Please rewrite the items from the first line through the line containing "(x=1252, y=537)", replacing "Screen dimensions" with "Screen size" and leaving everything else unchanged.

(Raw records)
<<<<
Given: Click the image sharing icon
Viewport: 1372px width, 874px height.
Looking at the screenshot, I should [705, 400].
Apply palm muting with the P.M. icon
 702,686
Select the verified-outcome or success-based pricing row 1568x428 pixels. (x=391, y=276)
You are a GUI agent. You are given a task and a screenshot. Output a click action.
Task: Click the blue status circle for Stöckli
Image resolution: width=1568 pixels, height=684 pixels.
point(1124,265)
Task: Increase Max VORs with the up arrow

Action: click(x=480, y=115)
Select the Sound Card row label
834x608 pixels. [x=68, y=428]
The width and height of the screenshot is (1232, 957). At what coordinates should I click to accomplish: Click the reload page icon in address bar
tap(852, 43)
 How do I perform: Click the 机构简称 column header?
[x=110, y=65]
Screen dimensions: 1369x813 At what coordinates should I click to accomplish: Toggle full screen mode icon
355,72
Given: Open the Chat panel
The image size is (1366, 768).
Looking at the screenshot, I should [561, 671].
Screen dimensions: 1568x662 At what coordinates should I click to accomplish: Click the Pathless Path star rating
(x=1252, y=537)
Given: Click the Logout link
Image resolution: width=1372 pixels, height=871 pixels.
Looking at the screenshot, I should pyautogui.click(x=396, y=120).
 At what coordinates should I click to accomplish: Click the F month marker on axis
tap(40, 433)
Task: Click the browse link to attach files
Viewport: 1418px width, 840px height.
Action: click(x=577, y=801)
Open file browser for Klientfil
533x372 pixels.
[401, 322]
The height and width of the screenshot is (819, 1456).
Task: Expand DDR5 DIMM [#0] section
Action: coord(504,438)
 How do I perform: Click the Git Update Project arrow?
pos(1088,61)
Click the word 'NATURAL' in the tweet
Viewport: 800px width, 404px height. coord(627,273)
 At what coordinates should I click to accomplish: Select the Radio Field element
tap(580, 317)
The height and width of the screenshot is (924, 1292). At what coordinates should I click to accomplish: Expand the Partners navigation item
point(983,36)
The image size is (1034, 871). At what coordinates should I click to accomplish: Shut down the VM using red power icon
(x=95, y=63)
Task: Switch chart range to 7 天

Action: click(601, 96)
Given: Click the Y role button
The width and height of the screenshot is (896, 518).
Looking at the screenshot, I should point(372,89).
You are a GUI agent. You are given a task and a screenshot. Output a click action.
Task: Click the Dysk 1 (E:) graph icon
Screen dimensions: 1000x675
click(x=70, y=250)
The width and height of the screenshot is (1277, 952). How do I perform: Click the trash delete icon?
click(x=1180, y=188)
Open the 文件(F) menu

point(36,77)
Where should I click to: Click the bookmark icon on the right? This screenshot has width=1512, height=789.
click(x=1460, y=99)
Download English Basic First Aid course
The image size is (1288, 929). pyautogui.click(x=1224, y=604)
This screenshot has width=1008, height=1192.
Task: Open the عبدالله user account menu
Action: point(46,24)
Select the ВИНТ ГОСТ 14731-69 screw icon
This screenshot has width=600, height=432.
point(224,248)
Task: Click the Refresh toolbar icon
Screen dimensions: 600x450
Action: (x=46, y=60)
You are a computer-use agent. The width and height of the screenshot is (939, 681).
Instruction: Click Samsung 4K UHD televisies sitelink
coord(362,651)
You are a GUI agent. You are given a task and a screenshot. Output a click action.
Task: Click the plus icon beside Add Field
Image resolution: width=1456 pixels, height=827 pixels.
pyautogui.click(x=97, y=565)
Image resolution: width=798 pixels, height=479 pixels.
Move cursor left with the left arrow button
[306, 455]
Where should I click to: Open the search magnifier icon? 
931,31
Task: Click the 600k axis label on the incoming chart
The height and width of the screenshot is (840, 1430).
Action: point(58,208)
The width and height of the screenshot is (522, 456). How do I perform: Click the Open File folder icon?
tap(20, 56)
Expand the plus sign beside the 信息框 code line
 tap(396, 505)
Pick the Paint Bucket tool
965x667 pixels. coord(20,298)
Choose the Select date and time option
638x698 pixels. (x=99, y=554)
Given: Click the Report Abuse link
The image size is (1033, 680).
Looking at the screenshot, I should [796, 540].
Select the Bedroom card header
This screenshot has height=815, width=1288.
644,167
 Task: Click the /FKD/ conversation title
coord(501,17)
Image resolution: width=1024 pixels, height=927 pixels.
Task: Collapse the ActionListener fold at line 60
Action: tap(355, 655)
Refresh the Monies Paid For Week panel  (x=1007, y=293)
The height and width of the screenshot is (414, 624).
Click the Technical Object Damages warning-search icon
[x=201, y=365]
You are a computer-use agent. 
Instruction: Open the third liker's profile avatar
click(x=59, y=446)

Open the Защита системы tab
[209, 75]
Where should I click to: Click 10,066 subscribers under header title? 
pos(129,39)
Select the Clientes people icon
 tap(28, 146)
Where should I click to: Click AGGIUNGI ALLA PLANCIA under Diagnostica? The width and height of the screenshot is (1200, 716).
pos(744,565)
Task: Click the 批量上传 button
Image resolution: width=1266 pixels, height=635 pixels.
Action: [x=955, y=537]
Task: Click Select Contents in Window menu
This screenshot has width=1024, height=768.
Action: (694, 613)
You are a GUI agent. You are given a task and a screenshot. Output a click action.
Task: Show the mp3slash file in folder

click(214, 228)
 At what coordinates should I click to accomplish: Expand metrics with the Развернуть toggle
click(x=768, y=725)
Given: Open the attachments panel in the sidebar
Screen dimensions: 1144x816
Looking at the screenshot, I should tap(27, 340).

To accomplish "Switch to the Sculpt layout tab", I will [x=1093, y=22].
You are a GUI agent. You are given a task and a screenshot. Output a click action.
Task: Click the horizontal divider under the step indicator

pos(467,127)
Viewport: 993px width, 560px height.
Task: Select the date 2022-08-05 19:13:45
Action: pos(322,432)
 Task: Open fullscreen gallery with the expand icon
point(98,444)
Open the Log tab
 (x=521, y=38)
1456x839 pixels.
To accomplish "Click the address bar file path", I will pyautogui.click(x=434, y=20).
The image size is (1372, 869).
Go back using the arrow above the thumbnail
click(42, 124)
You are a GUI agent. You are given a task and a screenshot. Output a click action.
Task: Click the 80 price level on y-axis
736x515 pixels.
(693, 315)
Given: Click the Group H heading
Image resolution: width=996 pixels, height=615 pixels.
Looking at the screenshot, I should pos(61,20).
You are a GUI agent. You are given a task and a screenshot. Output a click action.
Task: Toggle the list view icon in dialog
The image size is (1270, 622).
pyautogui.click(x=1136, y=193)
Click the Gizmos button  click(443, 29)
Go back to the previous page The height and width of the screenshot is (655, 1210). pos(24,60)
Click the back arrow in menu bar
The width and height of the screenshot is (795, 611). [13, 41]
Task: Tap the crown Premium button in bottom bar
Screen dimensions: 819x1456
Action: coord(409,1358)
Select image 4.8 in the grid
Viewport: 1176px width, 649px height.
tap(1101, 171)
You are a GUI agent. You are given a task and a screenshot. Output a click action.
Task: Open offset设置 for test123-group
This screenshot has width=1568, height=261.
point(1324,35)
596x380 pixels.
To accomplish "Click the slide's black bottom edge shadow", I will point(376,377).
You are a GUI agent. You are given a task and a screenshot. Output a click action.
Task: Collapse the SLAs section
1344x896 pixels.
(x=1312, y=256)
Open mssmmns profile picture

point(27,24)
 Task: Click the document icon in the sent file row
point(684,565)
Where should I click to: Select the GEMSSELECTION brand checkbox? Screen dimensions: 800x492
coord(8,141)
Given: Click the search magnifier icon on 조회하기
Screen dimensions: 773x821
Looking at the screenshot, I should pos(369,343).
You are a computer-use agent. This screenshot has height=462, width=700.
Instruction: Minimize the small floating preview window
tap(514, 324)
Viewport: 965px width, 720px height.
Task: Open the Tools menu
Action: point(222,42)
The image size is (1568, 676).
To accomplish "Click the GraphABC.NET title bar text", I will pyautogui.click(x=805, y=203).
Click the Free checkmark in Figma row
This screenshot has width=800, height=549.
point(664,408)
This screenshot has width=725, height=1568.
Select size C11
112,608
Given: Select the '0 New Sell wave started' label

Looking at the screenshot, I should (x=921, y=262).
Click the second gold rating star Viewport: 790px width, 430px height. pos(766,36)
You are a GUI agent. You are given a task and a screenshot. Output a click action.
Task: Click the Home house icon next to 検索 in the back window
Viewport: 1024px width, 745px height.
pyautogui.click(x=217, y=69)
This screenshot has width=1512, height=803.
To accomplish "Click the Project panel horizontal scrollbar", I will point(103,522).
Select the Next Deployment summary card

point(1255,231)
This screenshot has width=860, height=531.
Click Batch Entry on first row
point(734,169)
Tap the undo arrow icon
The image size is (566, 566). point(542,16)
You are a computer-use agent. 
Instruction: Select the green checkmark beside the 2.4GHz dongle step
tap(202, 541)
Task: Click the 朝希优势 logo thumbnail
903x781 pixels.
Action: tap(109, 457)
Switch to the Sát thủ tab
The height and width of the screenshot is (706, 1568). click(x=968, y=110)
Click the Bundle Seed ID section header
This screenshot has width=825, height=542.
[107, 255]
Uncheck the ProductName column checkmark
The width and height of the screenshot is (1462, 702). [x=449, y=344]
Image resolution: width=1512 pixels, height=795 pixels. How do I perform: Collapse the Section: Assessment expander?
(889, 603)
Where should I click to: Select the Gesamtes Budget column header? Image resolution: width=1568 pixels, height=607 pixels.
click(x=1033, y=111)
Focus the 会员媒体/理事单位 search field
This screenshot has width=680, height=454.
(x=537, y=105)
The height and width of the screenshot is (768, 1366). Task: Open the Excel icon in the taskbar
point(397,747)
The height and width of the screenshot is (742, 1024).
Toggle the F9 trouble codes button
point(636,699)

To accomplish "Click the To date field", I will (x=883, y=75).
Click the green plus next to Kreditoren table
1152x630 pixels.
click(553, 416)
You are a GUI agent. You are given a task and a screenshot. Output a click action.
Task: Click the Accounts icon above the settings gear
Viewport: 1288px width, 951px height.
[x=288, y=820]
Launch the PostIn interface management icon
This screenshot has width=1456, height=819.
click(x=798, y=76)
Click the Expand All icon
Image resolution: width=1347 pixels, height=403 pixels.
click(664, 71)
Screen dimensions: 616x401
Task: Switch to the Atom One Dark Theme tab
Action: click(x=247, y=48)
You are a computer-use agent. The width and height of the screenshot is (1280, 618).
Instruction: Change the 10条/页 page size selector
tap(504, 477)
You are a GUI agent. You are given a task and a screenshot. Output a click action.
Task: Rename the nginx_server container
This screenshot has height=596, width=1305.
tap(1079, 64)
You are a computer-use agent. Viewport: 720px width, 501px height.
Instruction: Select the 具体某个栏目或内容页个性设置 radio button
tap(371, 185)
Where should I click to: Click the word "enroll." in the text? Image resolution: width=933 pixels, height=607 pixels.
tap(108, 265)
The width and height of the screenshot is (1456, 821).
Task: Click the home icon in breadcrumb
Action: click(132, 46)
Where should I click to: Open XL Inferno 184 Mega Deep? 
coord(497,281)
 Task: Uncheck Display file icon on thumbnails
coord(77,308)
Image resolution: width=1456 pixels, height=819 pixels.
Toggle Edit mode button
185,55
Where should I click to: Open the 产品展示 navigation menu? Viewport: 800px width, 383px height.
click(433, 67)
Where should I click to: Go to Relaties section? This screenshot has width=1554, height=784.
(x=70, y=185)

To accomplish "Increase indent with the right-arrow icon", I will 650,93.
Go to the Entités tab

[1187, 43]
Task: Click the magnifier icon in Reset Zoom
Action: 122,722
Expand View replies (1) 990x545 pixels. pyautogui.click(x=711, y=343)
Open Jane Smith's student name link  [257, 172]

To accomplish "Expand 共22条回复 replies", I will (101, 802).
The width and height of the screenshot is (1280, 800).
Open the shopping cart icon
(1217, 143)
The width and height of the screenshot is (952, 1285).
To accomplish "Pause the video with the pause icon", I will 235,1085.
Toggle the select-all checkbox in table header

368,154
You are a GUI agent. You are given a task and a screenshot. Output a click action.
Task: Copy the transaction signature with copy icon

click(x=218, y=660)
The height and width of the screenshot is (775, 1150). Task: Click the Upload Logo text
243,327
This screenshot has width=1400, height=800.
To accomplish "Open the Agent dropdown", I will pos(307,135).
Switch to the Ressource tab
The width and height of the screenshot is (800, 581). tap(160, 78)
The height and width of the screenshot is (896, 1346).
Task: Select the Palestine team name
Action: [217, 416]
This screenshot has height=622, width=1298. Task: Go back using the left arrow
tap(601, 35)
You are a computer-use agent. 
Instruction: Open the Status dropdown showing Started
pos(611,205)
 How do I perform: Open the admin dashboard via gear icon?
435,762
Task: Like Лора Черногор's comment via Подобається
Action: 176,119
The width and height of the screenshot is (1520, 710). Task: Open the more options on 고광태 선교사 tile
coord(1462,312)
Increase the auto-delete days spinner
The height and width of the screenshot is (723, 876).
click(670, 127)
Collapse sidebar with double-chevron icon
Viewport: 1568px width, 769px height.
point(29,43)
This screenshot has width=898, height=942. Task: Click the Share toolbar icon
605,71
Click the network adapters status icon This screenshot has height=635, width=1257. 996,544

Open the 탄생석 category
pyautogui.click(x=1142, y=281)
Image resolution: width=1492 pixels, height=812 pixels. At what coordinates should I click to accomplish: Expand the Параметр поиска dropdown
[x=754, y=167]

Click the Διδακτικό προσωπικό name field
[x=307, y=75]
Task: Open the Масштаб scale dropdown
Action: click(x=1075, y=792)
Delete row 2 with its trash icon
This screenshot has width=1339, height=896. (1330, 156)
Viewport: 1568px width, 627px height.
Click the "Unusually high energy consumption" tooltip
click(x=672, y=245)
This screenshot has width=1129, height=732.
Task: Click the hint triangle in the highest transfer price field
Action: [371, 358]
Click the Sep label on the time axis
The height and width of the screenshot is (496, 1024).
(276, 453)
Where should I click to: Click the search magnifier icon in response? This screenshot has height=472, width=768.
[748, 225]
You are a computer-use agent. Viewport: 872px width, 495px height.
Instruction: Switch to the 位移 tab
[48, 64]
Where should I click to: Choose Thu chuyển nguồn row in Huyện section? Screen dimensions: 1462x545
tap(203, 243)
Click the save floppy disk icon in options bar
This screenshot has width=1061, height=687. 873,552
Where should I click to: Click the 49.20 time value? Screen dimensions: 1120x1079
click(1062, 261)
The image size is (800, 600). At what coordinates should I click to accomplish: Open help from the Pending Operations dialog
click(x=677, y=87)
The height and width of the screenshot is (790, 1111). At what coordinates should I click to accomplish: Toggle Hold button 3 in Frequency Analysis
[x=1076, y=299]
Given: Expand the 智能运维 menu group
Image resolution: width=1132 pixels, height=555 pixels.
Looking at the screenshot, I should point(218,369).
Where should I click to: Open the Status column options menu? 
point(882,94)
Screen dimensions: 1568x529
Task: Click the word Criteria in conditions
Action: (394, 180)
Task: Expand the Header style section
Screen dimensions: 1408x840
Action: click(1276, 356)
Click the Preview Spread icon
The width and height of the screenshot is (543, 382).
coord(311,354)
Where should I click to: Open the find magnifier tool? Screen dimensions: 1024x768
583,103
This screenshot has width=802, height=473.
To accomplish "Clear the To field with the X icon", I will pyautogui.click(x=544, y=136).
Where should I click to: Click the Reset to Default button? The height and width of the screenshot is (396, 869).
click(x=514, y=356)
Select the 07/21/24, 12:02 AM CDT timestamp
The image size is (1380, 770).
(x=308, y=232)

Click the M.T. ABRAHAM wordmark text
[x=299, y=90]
>>>>
- **Finished task**:
Given: Click the image sharing icon
Viewport: 1372px width, 874px height.
Looking at the screenshot, I should [705, 400].
Apply palm muting with the P.M. icon
 702,686
Select the verified-outcome or success-based pricing row 1568x428 pixels. (x=391, y=276)
You are a GUI agent. You are given a task and a screenshot. Output a click action.
Task: Click the blue status circle for Stöckli
Image resolution: width=1568 pixels, height=684 pixels.
point(1124,265)
Task: Increase Max VORs with the up arrow

Action: click(x=480, y=115)
Select the Sound Card row label
834x608 pixels. [x=68, y=428]
The width and height of the screenshot is (1232, 957). At what coordinates should I click to accomplish: Click the reload page icon in address bar
tap(852, 43)
 How do I perform: Click the 机构简称 column header?
[x=110, y=65]
Screen size: 1369x813 At what coordinates should I click to accomplish: Toggle full screen mode icon
355,72
Given: Open the Chat panel
The image size is (1366, 768).
Looking at the screenshot, I should [561, 671].
Screen size: 1568x662 At what coordinates should I click to accomplish: Click the Pathless Path star rating
(x=1252, y=537)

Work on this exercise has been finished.